Start of Text segment

Sunday, May 16, 2010

Saving the World, One Dandelion at a Time

I'm really trying not to get all discouraged and pessimistic about the news coming out of the southern Gulf coast, even as things get worse and the images look more and more like blood oozing from Mother Earth herself. I spend as much time as I can enjoying the peculiar mix of nature and culture that defines my half-acre of suburbia, and few things are more smile-provoking than "puppies" lounging amidst the stand of wild gladiolus I'm naturalizing near the vegetables.

My original intention today was to offer an annotated list of things we can do to wean ourselves from dependence on petroleum products, so I was encouraged when the Daily Poop ran a back-page story in the Points section on letting nature have her way with the front yard. Of course, it was too good to be true to think I'd found a fellow local supporter of laissez-faire gardening; the article is a reprint from today's New York Times: The Dandelion King, by Robert Wright.

What the folks who walk by my house and scowl at my sort-of-tidy, but unorthodox, front lawn don't realize is that they benefit personally from my refusal to use chemicals on my lawn to kill perfectly legitimate plants that don't have societies devoted to them. I do have roses and irises and the like, but I also have what most people regard as weeds. Just the other day, when the Beloved Spouse was preparing to mow (with our electric lawn mower, 150 ft. cord and all), he asked me to show him what to leave: the morning primroses, blue-eyed grass, and yellow something-or-others that I intend to transplant to a particular portion of the front spread that I'm planning to de-grass.

Actually, there's not much grass anyway. A few stray strands of Bermuda grass cling to their very lives (leftover from the previous owner's attempt to deal with the one really sunny patch at the front of the house; most of it's shaded for most of the day), but the variegated Artemesia and Greek oregano I planted in the border last year are about to do them in.

End of Text segment

#### Exercise instructions
1. In the gardening blog post, which plants did the writer point out for the spouse to leave when mowing?
2. Continue the gardening blog post from its last sentence.

Start of Data excerpt

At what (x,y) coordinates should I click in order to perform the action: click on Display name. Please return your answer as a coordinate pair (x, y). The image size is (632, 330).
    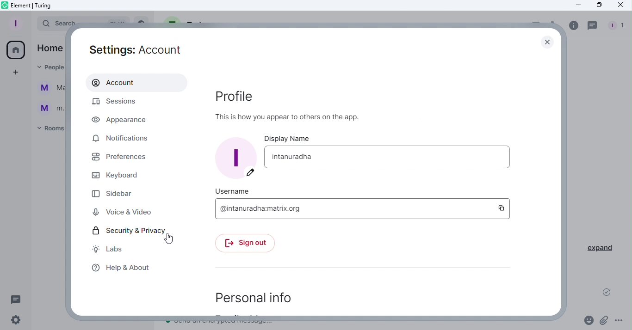
    Looking at the image, I should click on (288, 139).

End of Data excerpt

#### Answers below
1.
- morning primroses
- blue-eyed grass
- yellow something-or-others

2.
I'm also trying not to be smug about my efforts to reduce my own dependence on stinky black goo. My environmental science-teacher colleague laughed last week when I told her I'd bought a Honda Insight, and told me that there'd been an entire South Park episode devoted to the quality shared by many of us who drive hybrid vehicles: our sense of moral superiority over lesser mortals.

Alas, I don't watch South Park (or much else besides baseball), so I missed it, but I get her point--although I'm still not going to take the "I support clean energy" magnet off my bumper.

In my neck of the woods tree-hugging in any form has not usually been seen as an admirable activity. If, however, the publication of the Robert Wright article (and the brief bit that ran below it, by Scott McElwain on organic lawn care) is a harbinger of things to come, things may be looking up.

Home landscaping, in the end, offers us the quickest and easiest way to initiate change. Chemical fertilizers, pesticides, fungicides and other garden products are completely unnecessary. Organic gardening is neither difficult, nor expensive--although it can be time-consuming if you make all of your products yourself. But compost is easy to make, worm bins are easy to maintain, pest deterrents are simple and cheap to concoct, and none of this is rocket science.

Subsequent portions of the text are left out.